Northern Rock tumbles on below-value bids
Northern Rock fell dramatically today after it was revealed that bids placed so far are below its market value. At the close in London, the shares were down 21% at 104p.
Up to ten bids are believed to have been made for the troubled lender on Friday. Richard Branson’s Virgin Group and private investment firm Olivant both confirmed their interest, whilst others including hedge fund manager JC Flowers and private equity firm Cerberus are also understood to have submitted proposals.
Northern Rock announced that it expected to receive further bids over the next few days, but added there was ‘no certainty’ that discussions would lead to any offer for all or part of the business. So far all proposals have involved splitting up the business.

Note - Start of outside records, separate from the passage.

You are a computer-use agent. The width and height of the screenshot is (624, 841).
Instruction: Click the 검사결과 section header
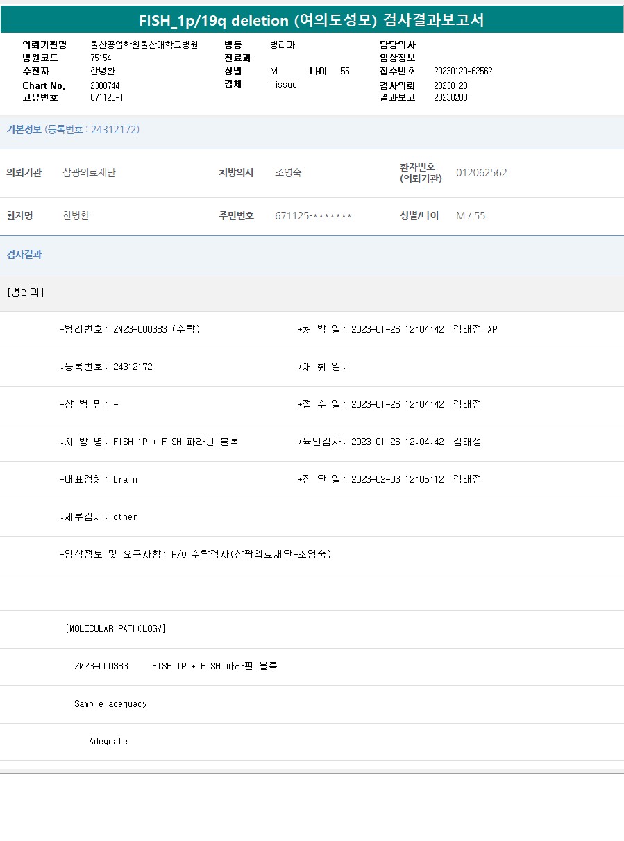tap(24, 255)
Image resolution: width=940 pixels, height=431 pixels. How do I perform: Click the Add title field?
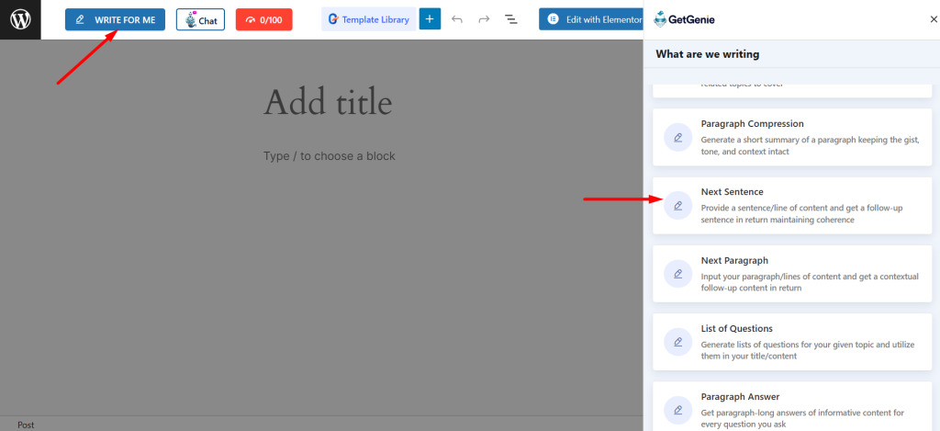[328, 102]
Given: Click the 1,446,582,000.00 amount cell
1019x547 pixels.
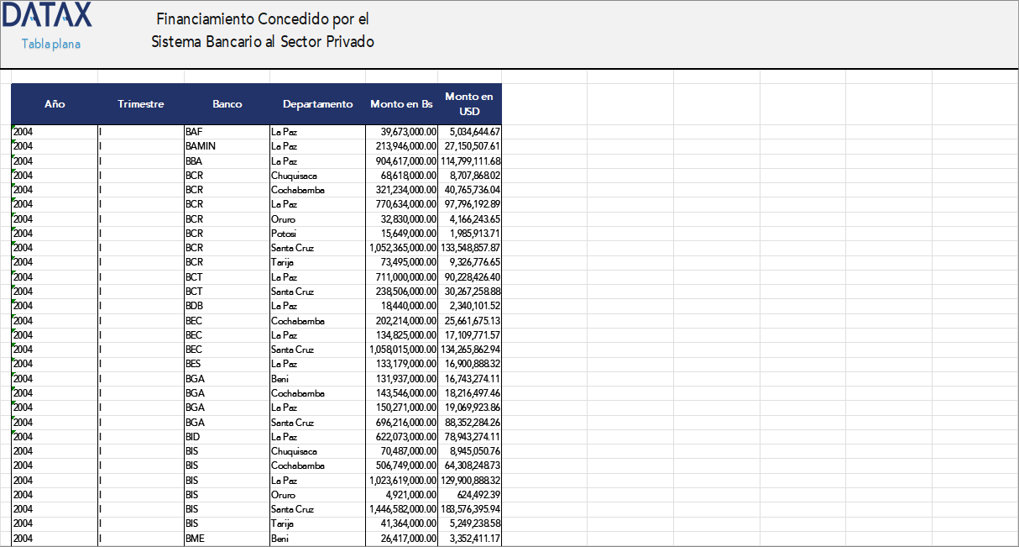Looking at the screenshot, I should (x=403, y=509).
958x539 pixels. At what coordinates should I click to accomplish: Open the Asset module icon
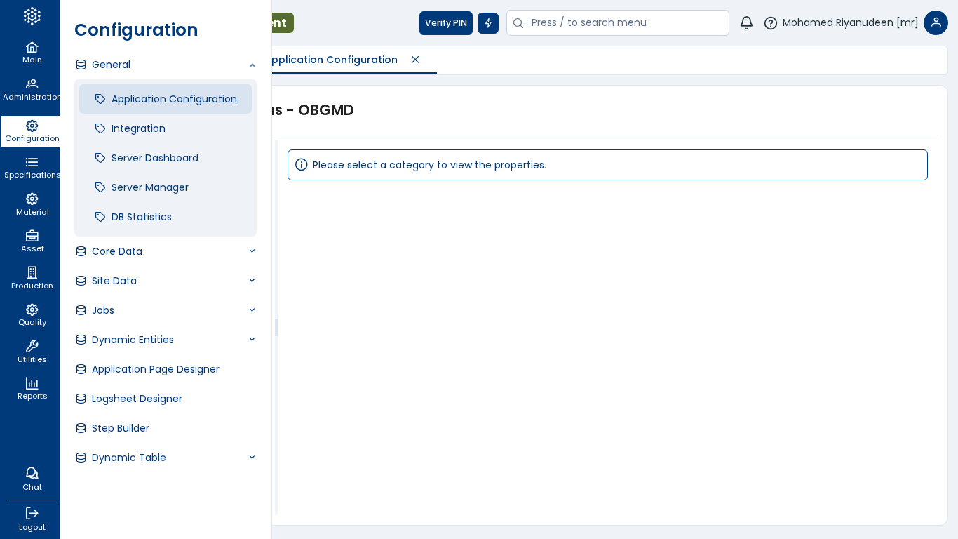pos(32,237)
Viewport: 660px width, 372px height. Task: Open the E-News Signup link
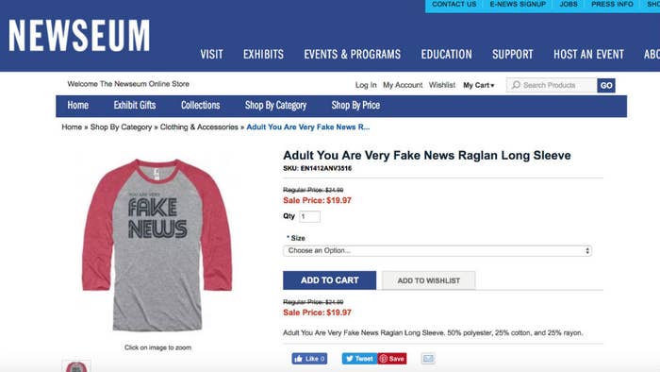tap(518, 4)

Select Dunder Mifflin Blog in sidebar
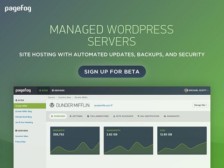click(23, 112)
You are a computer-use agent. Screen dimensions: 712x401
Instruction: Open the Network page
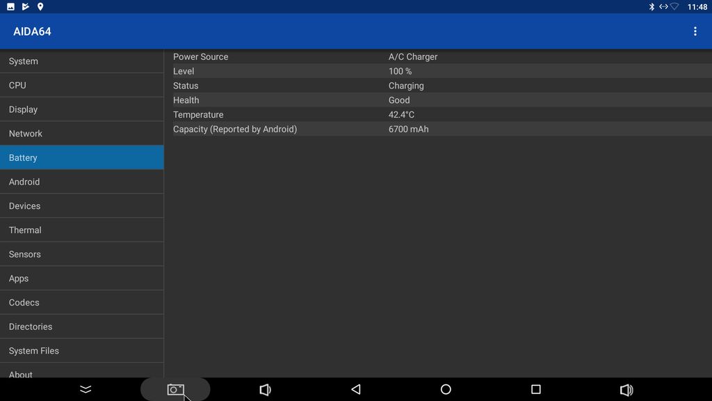point(81,134)
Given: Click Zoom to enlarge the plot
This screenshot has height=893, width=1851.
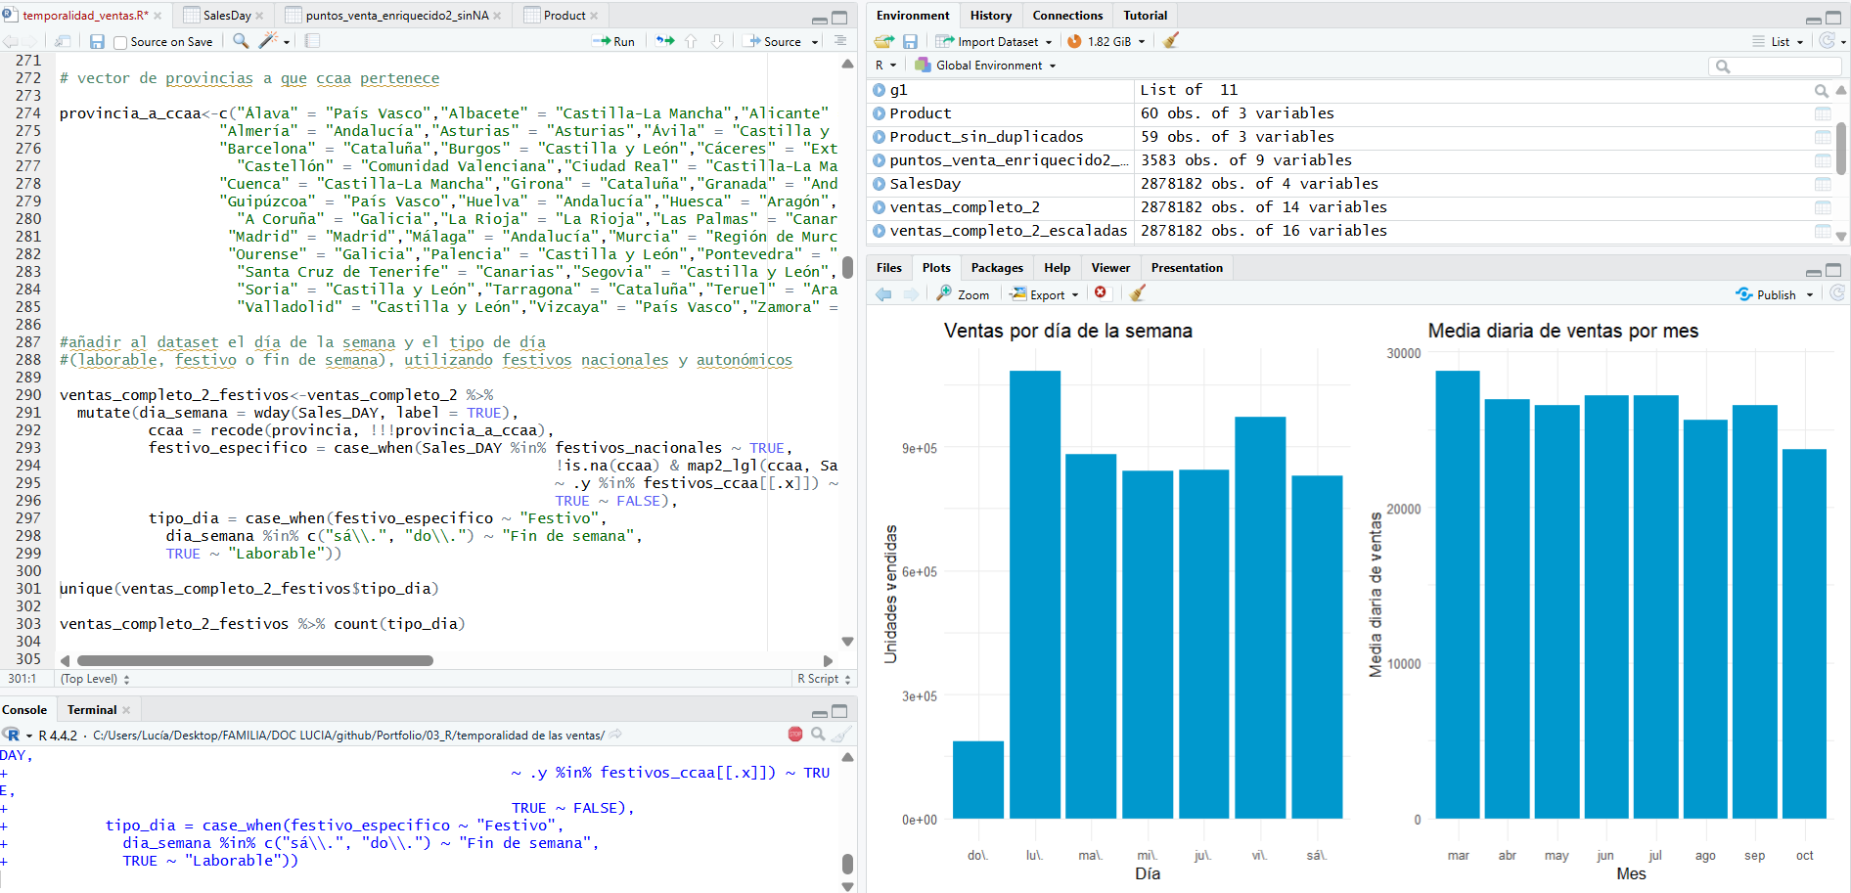Looking at the screenshot, I should (963, 294).
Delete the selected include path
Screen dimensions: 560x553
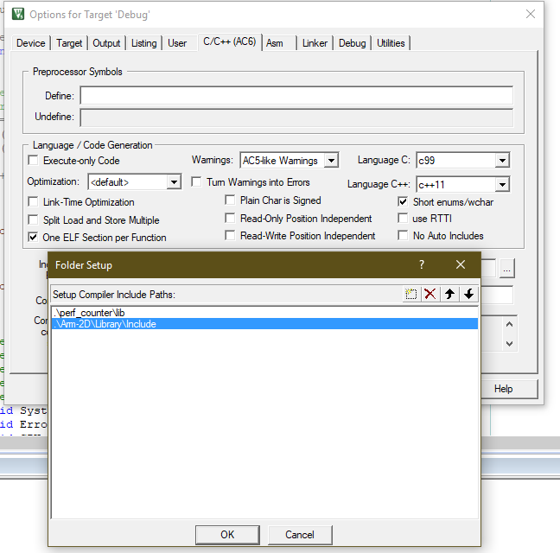coord(430,294)
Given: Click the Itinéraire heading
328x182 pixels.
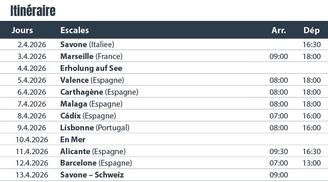Looking at the screenshot, I should (x=33, y=11).
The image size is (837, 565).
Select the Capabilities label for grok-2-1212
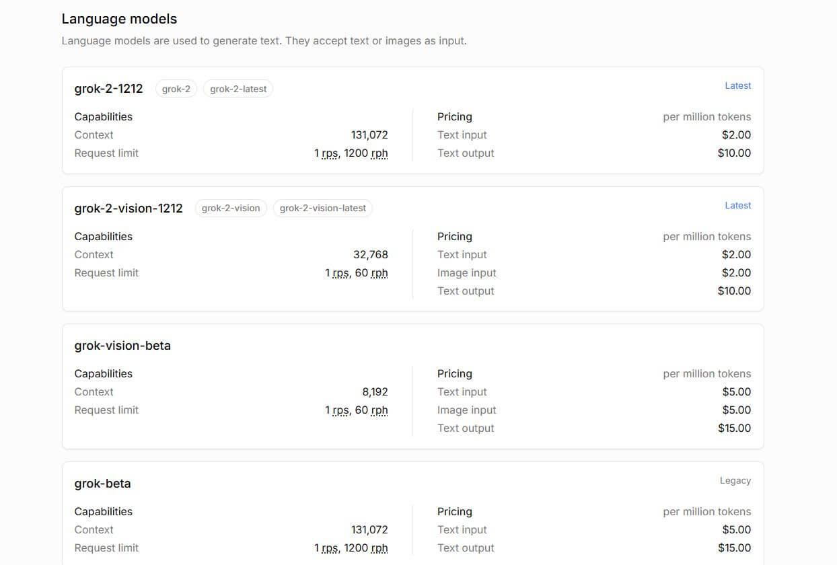click(103, 116)
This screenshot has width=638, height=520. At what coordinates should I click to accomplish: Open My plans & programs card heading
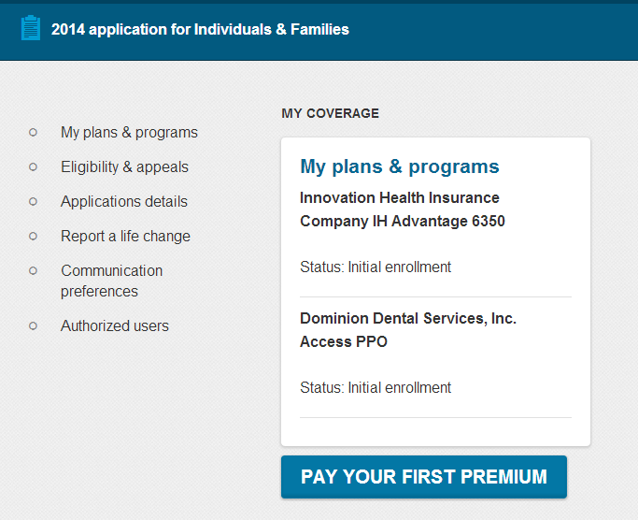[400, 166]
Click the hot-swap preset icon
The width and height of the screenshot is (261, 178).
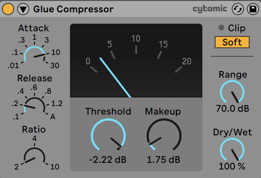(x=238, y=9)
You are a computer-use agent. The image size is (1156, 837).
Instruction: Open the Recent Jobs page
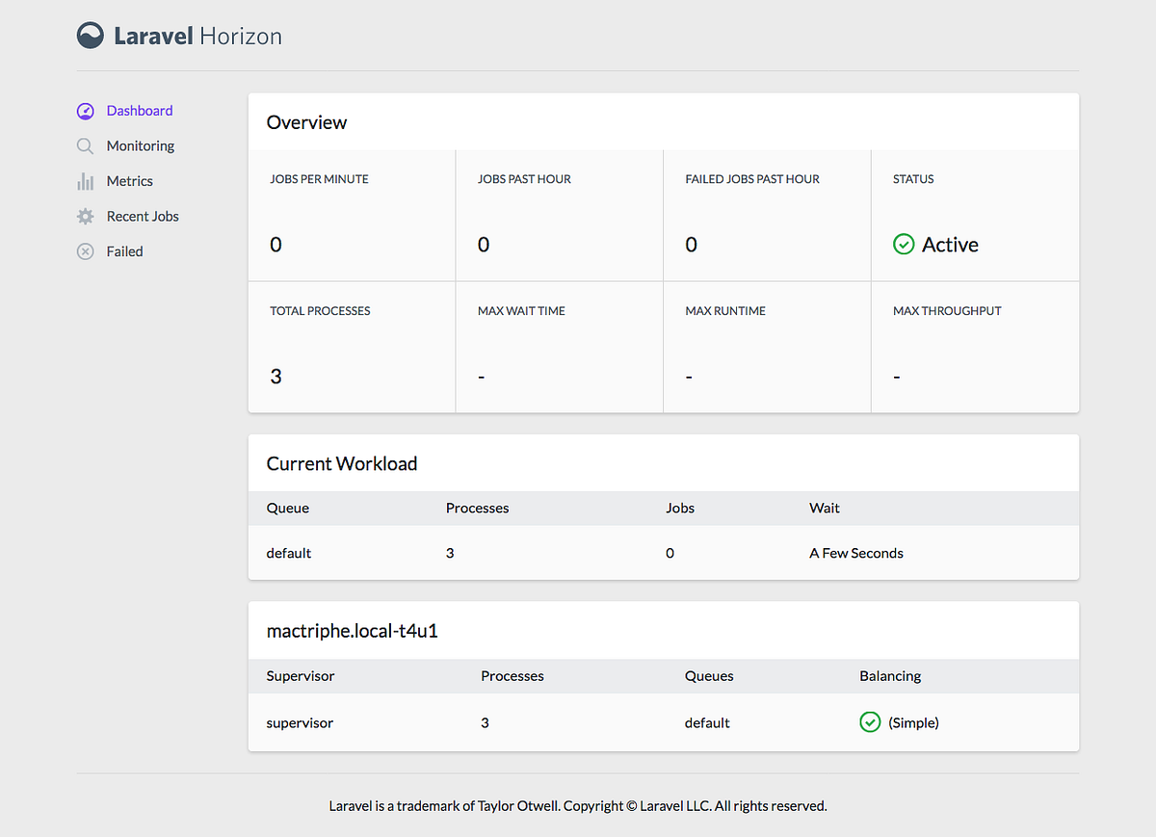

The latest from the Government
In a separate statement, Alistair Darling published a range of criteria that will be used to determine whether to back any proposal to takeover the stricken bank having stated that the government is open “to any measure” that might end the saga. These boiled down to:
- ensuring the bank’s debt to the government is repaid
- maintaining wider financial stability, and
- safeguarding depositors
So far the government appears to have been prioritising the third of these objectives - the Rock has been lent around £24bn of taxpayers’ money so far in order to keep afloat since it first ran into credit troubles back in September.
What shareholders are saying
According to the BBC, hedge funds RAB Capital and SPM Global, who own a total of 13% of the bank’s stock, have expressed concern about a quick, forced sale or break-up of Northern Rock. They fear that the bank will be sold “on the cheap”.